The Brooksville South cement plant operates two Portland cement manufacturing lines that are fueled by coal and biomass, including wood and peanut shells. Cemex spokeswoman Sara Engdahl maintained that the plant is not obsolete.
"Both Cemex Brooksville South cement plant kilns utilize modern cement manufacturing technology designs,'' Engdahl said, noting that kiln No. 2 is a new production line commissioned in 2008.
The advanced line includes a number of new emission-control technologies that will meet new emission limits set by the federal Environmental Protection Agency, she said.
"Cemex and its employees regard environmental compliance as an essential part of the day-to-day operations,'' Engdahl said.
The short-term permit will allow Cemex to continue operations until the new, more stringent EPA standards are put in place. Engdahl said the company already has its permits for the new emission control systems and is ready to install and operate them.

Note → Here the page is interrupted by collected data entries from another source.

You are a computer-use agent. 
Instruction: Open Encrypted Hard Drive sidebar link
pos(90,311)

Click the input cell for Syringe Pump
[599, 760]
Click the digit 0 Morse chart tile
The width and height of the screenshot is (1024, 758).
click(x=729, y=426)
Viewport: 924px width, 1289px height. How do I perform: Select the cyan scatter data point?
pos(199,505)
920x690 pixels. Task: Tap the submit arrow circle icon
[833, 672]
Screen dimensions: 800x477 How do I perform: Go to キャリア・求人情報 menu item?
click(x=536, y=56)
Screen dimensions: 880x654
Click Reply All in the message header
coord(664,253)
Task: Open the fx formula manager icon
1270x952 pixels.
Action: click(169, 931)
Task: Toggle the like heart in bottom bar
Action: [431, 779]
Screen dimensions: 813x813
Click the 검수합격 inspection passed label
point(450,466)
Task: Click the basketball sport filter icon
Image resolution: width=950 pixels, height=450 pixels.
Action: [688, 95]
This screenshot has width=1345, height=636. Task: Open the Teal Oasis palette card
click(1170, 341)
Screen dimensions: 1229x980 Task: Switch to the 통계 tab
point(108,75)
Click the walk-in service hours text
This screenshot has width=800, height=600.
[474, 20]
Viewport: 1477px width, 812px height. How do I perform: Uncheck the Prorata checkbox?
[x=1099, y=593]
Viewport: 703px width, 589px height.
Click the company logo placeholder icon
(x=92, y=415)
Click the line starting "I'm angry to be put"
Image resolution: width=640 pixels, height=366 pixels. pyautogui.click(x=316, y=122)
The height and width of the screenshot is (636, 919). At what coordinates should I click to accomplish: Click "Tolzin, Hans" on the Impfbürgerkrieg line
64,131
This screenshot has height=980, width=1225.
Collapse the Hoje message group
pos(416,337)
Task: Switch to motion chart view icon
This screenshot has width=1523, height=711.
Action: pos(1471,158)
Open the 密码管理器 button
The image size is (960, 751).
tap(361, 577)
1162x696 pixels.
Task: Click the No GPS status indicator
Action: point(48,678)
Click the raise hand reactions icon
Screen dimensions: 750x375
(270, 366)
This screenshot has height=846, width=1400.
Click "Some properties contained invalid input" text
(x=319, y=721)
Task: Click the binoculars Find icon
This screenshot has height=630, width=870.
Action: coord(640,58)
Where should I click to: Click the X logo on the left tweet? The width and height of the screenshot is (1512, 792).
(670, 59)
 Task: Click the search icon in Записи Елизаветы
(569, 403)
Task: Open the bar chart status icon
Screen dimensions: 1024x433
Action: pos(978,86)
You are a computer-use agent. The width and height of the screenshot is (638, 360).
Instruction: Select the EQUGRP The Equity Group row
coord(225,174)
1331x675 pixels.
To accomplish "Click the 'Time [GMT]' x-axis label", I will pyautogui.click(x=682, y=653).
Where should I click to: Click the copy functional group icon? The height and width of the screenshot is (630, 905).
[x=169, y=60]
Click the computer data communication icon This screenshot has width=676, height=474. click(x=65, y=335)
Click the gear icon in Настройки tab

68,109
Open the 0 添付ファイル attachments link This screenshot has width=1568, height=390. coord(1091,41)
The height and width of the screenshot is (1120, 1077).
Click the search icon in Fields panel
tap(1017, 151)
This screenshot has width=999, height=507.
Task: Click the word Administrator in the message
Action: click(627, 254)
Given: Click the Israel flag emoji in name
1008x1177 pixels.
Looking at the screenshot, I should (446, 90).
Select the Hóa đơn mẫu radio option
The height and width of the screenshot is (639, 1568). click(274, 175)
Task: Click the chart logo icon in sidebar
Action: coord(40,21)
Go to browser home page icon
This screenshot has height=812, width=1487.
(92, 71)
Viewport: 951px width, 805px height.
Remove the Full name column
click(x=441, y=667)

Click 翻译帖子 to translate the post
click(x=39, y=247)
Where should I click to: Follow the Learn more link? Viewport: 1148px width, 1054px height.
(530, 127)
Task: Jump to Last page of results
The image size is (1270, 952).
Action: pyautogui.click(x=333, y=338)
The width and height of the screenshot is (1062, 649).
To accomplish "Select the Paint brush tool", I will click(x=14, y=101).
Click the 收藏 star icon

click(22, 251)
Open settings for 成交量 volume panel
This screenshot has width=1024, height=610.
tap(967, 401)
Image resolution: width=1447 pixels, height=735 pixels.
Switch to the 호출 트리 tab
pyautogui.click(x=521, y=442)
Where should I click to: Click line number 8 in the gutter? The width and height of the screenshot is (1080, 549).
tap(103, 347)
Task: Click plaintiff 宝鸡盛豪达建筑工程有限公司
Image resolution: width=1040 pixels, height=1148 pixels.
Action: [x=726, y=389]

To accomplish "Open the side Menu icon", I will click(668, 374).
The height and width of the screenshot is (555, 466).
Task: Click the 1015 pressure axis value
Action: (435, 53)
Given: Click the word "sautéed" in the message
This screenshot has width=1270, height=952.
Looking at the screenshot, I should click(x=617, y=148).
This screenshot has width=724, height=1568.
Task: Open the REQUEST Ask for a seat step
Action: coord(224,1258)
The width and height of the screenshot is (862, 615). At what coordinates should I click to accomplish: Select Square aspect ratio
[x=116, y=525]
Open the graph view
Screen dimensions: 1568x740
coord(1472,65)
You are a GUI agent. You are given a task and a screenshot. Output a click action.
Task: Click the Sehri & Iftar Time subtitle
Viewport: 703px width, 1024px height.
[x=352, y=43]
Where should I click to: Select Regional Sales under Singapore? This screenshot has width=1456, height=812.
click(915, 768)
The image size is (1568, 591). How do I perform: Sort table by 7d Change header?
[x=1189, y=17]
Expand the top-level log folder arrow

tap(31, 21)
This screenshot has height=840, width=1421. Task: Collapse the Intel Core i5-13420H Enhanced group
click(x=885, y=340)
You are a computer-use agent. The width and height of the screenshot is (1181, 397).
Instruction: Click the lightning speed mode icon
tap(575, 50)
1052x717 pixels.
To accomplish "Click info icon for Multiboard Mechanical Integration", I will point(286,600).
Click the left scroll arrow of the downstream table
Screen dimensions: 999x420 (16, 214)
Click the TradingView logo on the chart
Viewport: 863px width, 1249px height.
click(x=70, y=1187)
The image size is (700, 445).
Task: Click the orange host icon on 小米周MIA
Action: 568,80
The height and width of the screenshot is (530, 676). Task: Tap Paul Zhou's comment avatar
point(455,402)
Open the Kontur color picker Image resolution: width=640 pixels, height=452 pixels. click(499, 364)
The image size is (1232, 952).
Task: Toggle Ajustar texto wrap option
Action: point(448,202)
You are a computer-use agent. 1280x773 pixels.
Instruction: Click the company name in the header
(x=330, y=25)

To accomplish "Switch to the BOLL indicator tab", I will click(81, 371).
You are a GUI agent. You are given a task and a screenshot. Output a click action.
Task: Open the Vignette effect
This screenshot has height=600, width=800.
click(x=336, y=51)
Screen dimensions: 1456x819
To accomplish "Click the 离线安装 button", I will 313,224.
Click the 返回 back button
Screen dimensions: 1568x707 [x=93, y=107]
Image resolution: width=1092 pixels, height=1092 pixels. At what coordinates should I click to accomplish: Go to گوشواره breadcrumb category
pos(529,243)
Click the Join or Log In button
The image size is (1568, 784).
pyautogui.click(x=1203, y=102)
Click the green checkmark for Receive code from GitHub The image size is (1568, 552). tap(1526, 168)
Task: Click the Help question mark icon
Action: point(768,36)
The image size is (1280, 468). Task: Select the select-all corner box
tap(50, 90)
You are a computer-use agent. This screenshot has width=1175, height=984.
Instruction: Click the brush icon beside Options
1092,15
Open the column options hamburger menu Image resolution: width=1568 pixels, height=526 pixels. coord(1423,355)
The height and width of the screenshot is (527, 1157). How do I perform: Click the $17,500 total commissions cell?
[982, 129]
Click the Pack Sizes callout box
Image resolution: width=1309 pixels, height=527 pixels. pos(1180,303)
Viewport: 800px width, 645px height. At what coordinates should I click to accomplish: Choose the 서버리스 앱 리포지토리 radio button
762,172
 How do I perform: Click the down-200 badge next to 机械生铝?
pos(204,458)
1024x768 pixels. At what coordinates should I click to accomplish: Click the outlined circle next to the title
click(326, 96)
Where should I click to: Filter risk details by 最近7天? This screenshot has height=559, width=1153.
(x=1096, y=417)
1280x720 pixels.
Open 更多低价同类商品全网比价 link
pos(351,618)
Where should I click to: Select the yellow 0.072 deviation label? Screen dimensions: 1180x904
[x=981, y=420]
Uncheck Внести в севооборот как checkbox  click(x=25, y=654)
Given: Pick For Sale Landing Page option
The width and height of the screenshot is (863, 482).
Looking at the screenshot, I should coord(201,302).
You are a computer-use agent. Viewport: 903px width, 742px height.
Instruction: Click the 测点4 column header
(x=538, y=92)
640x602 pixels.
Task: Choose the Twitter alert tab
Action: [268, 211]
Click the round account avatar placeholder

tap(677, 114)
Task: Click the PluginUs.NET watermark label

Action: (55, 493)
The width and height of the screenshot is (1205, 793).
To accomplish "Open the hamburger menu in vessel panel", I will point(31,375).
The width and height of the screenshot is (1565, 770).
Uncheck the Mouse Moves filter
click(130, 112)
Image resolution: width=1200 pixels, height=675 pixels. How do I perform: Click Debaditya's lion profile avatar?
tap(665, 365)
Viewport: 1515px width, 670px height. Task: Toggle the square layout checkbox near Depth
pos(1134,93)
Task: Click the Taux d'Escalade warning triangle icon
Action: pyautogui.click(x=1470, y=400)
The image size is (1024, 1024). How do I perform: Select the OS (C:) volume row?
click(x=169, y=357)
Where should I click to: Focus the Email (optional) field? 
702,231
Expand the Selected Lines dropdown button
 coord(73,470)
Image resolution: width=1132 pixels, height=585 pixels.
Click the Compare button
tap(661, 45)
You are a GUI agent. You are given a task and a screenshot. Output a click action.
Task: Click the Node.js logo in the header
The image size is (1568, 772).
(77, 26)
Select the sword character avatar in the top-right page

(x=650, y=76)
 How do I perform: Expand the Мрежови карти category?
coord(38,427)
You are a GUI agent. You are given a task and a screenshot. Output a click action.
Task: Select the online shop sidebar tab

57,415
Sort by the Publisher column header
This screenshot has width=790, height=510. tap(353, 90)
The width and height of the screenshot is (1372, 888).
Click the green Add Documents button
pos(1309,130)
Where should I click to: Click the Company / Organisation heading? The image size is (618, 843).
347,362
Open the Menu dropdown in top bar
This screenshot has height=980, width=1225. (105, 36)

The renewed air operation permit will require continuous monitoring. But Quirolo noted that, when mercury levels were found to be out of compliance in 2013, the company allowed the plant to operate for 80 more hours before shutting it down.
Engdahl said Cemex considered that test result an anomaly and retested immediately, finding acceptable levels of mercury.
But with more than 7,000 Hernando County residents living within a few miles of the plant, Quirolo said that assurance isn't enough when residents are at risk.
"We are not satisfied that they are doing things in a responsible manner to protect public health,'' she said. "The point is we just don't trust Cemex.''
Contact Barbara Behrendt at [email protected] or (352) 848-1434.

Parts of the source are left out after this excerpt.